Venture capitalists are higher risk investors and, in accepting these higher risks, they desire a higher return on their investment. The venture capitalist manages the risk/reward ratio by only investing in businesses that fit their investment criteria and after having completed extensive due diligence.

Venture capitalists have differing operating approaches. These differences may relate to the location of the business, the size of the investment, the stage of the company, industry specialisation, structure of the investment and involvement of the venture capitalists in the company's activities. The entrepreneur should not be discouraged if one venture capitalist does not wish to proceed with an investment in the company. The rejection may not be a reflection of the quality of the business, but rather a matter of the business not fitting with the venture capitalist's particular investment criteria.

Venture capital is not suitable for all businesses, as a venture capitalist typically seeks:

Superior Businesses

Venture capitalists look for companies with superior products or services targeted at fast-growing or untapped markets with a defensible strategic position. Alternatively, for leveraged management buyouts, they are seeking companies with high borrowing capacity, stability of earnings and an ability to generate surplus cash to quickly repay debt.

Quality and Depth of Management

Venture capitalists must be confident that the firm has the quality and depth in the management team to achieve its aspirations. Venture capitalists seldom seek managerial control; rather, they want to add value to the investment where they have particular skills including fundraising, mergers and acquisitions, international marketing and networks.

Corporate Governance and Structure

In many ways the introduction of a venture capitalist is preparatory to a public listing. The venture capitalist will want to ensure that the investee company has the willingness to adopt modern corporate governance standards, such as non-executive directors, including a representative of the venture capitalist.

Venture capitalists are put off by complex corporate structures without a clear ownership and where personal and business assets are merged.

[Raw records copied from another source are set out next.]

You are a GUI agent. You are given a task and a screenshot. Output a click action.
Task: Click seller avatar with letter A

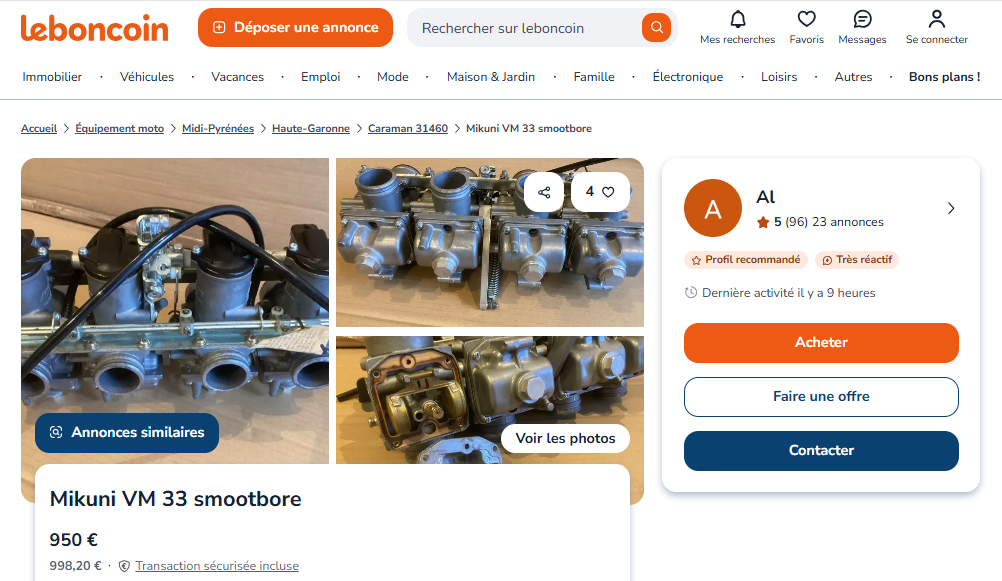[712, 209]
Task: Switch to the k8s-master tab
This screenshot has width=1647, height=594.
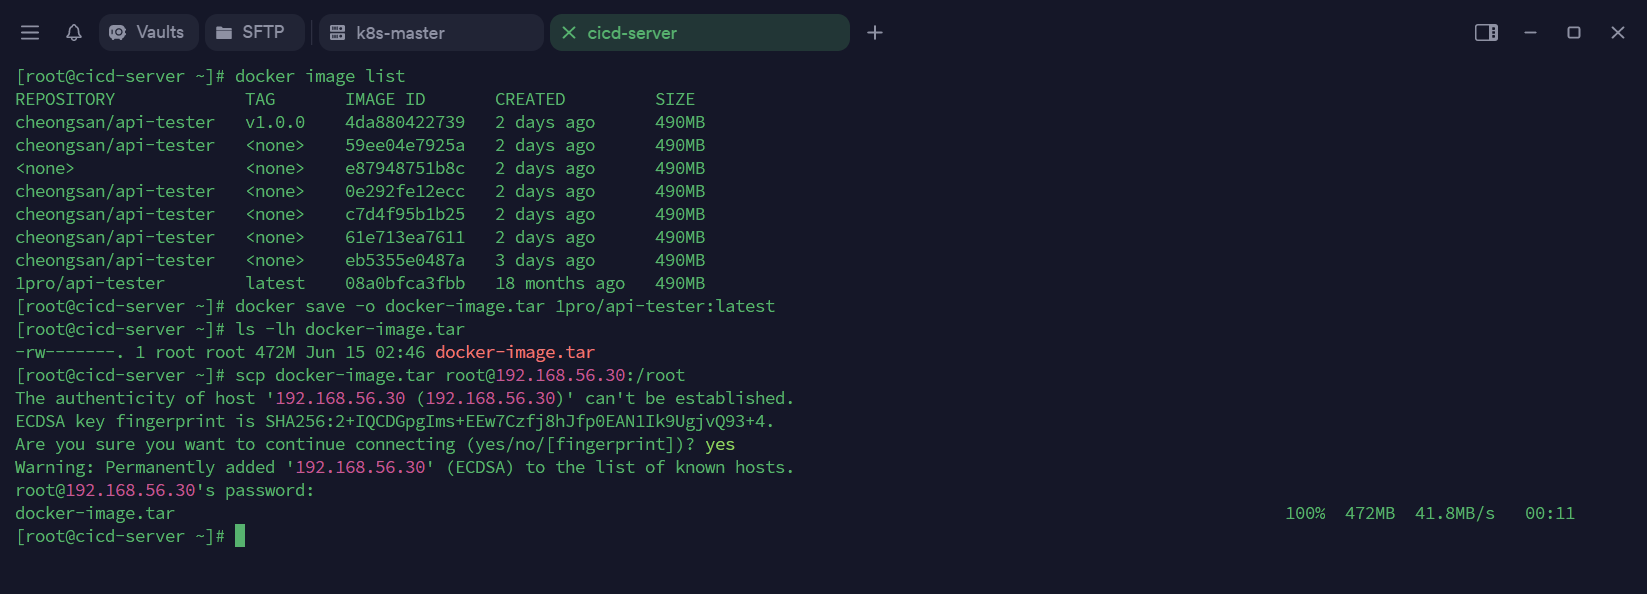Action: tap(400, 33)
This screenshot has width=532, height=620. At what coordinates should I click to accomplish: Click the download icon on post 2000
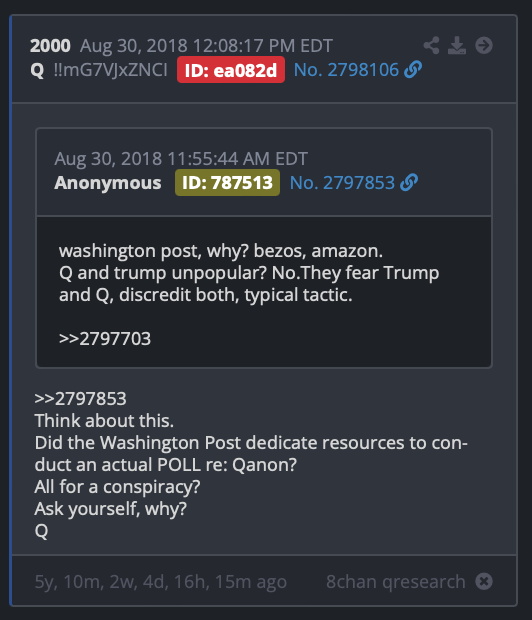pyautogui.click(x=457, y=45)
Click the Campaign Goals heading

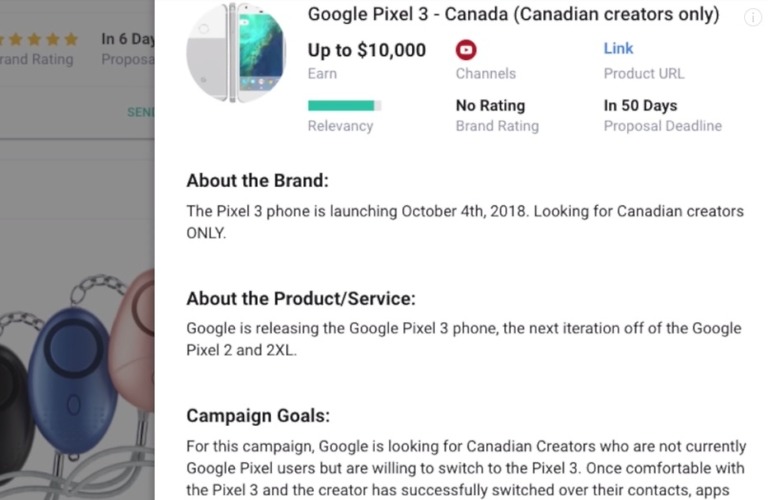(258, 415)
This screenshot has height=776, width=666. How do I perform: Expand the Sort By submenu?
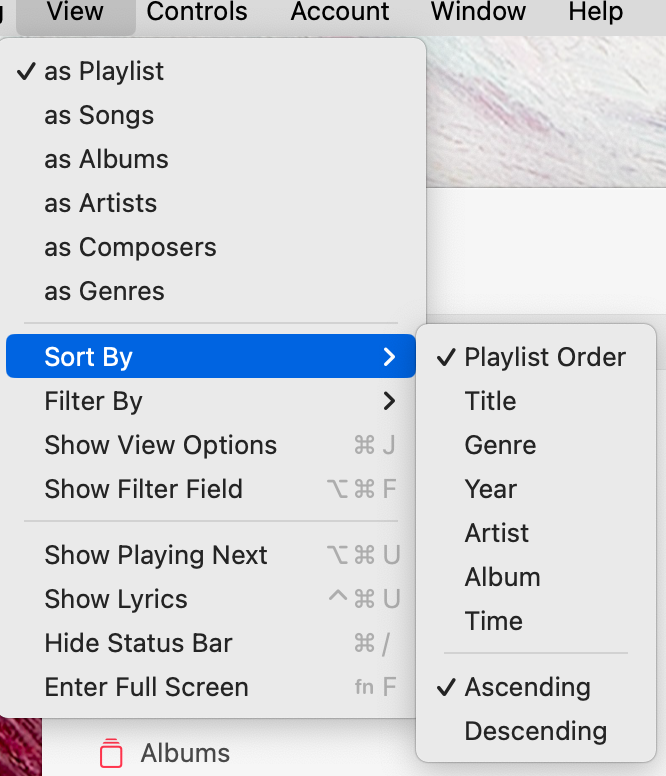click(x=211, y=356)
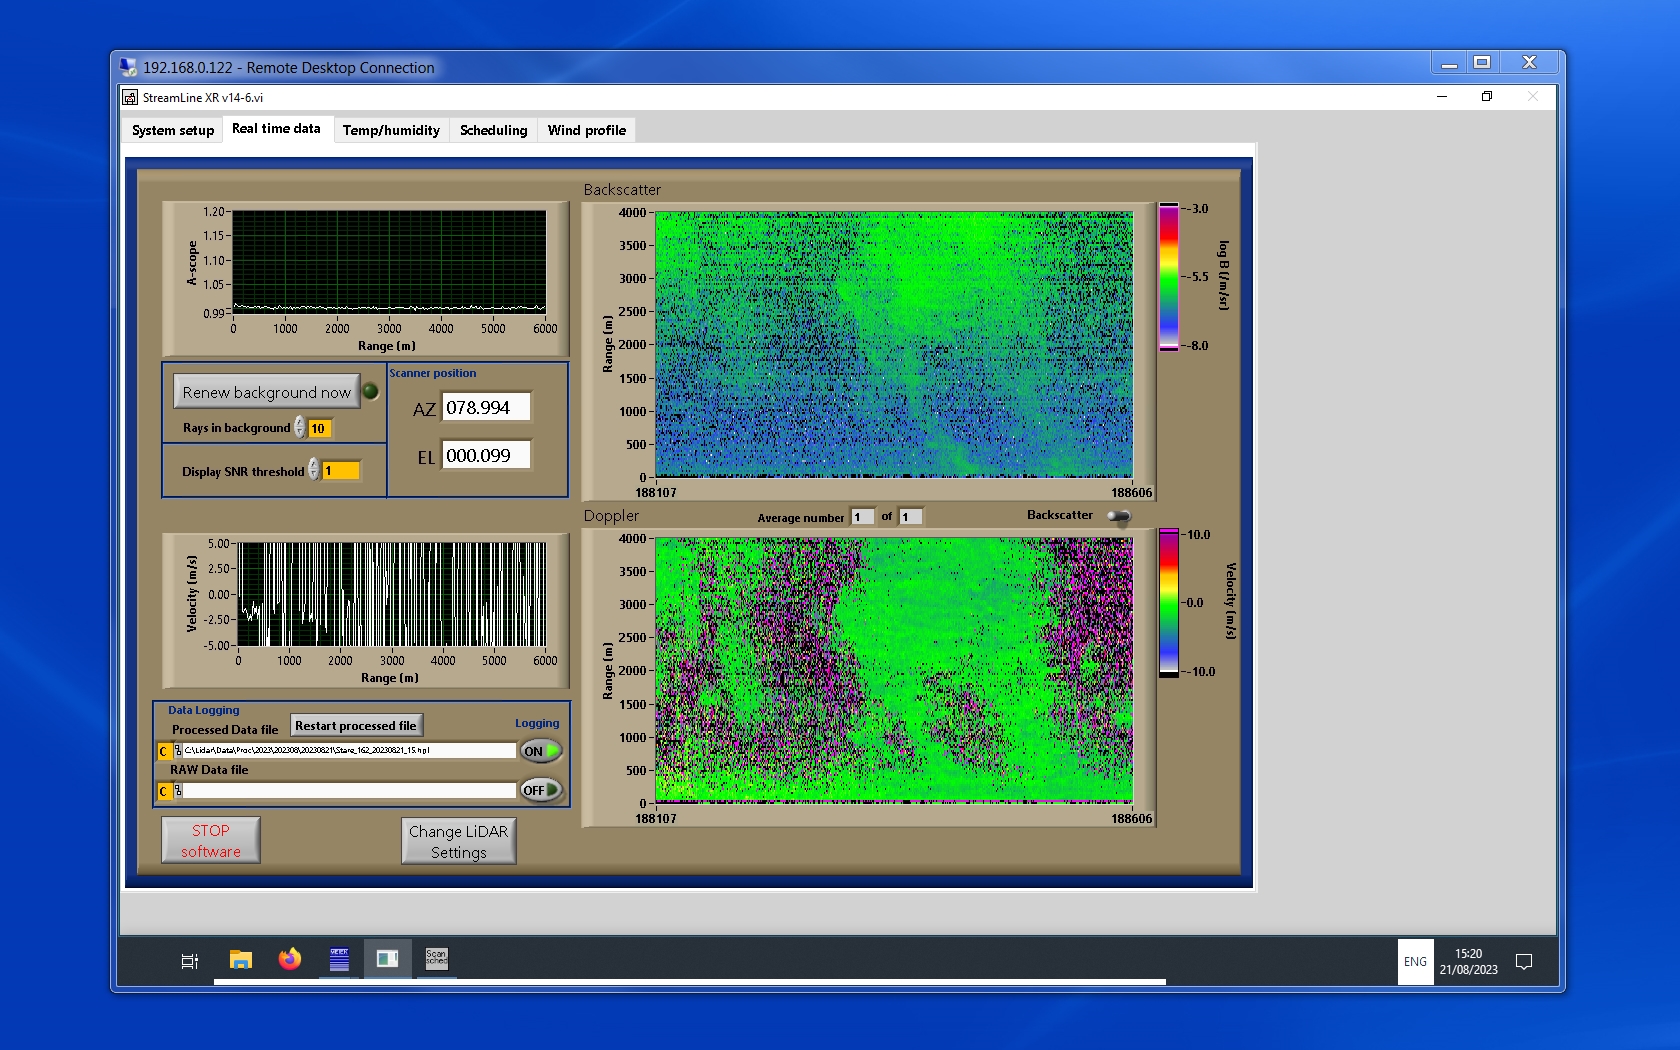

Appropriate Investment Structure

As well as the requirement of being an attractive business opportunity, the venture capitalist will also be seeking to structure a satisfactory deal to produce the anticipated financial returns to investors. Entrepreneurs should not view this as a negative though. No two deals are exactly the same and there are many types of investment structures and mechanisms that can be used to ensure that all of the parties involved end up with a satisfactory deal.

An Exit Plan

Lastly, venture capitalists look for clear exit routes for their investment such as public listing or a third-party acquisition of the investee company.